Bevor wir aus Cascade Locks wieder aufbrechen, besucht uns Stitches noch in unserem Motel. Wir lassen den Abend bei Hefeweizen und Chips auf dem Balkon zusammen ausklingen und erzählen uns von unseren Trailerfahrungen. Stitches ist der deutsche Hiker, den wir kurz vor unserem Start mit der Hostelbesitzerin aus dem Krankenhaus abgeholt haben, weil er auf dem Trail gestürzt war.
Stitches war bei den Traildays, wird jetzt aber nicht weiter wandern. Er macht noch etwas Sightseeing in Portland und wird dann irgendwann wieder nach Deutschland fliegen. Alles Gute für dich! Vielleicht treffen wir uns mal auf dem Westweg.

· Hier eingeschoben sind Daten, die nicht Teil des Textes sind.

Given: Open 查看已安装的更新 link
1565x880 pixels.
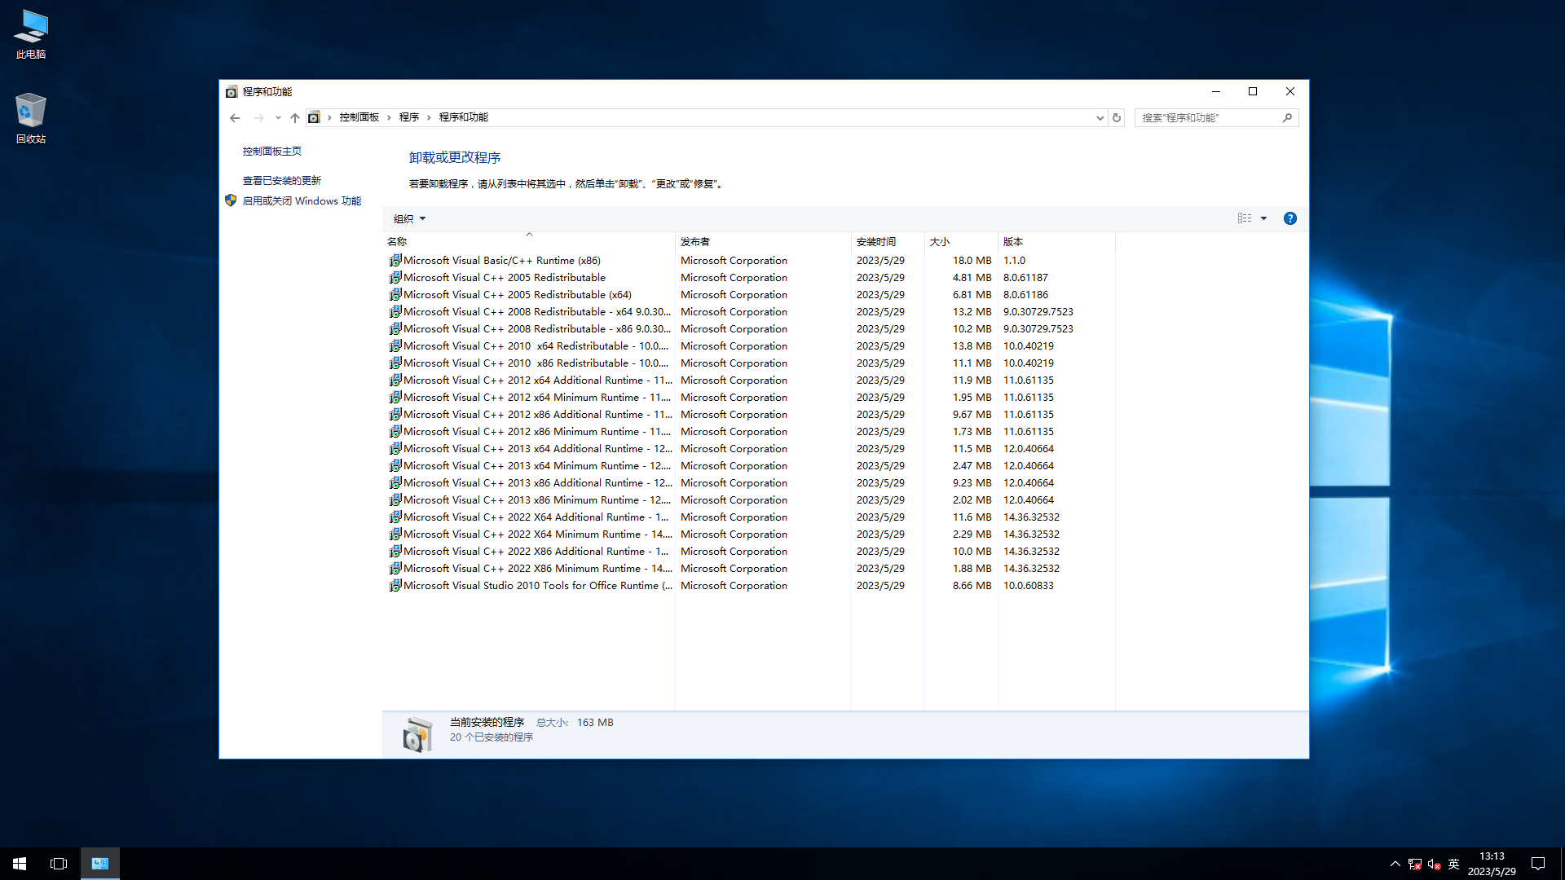Looking at the screenshot, I should [281, 181].
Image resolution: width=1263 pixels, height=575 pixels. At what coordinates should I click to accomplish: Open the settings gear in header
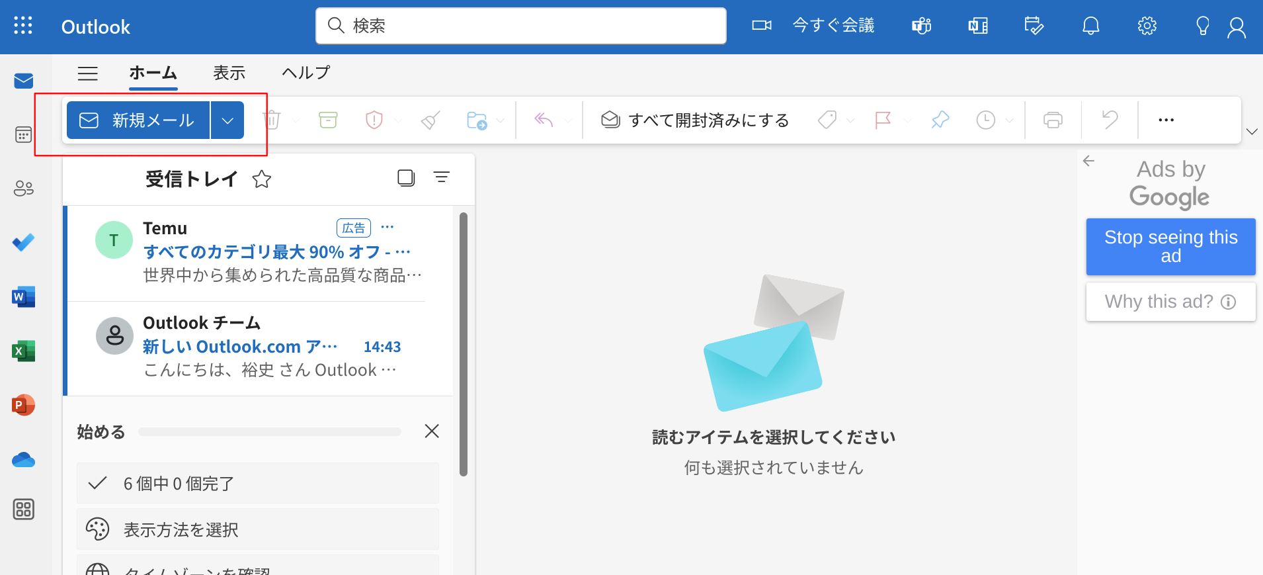pyautogui.click(x=1147, y=26)
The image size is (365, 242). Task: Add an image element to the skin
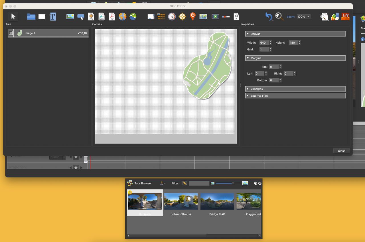pos(70,17)
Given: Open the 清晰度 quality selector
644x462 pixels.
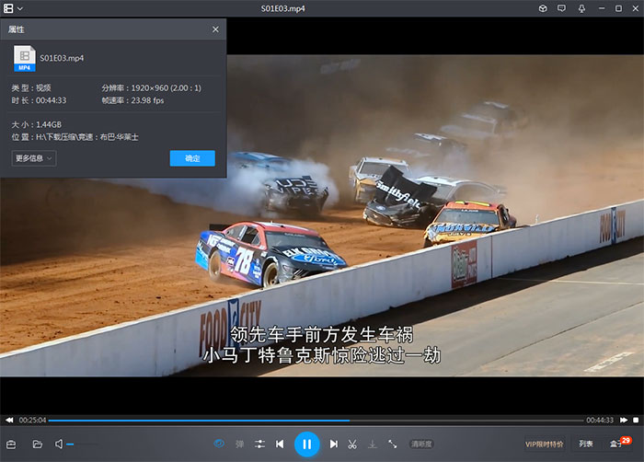Looking at the screenshot, I should click(x=421, y=444).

Am Morgen beantwortet 2Tall noch diverse Geburtstagsmails und um 10 Uhr starten wir dann aus dem kleinen Örtchen Cascade Locks. Noch ein letzter Blick auf die beeindruckende "Bridge of the Gods", dann gehts langsam aus dem Tal des Columbia River heraus. Bevor die 1000 Höhenmeter allerdings starten, haben wir die Gelegenheit, uns etwas einzulaufen.
Wir entscheiden uns, auf dem PCT zu bleiben und nicht den Eagle Creek Trail zu nutzen, den wohl fast alle gehen und der angeblich ja so beeindruckend sein soll.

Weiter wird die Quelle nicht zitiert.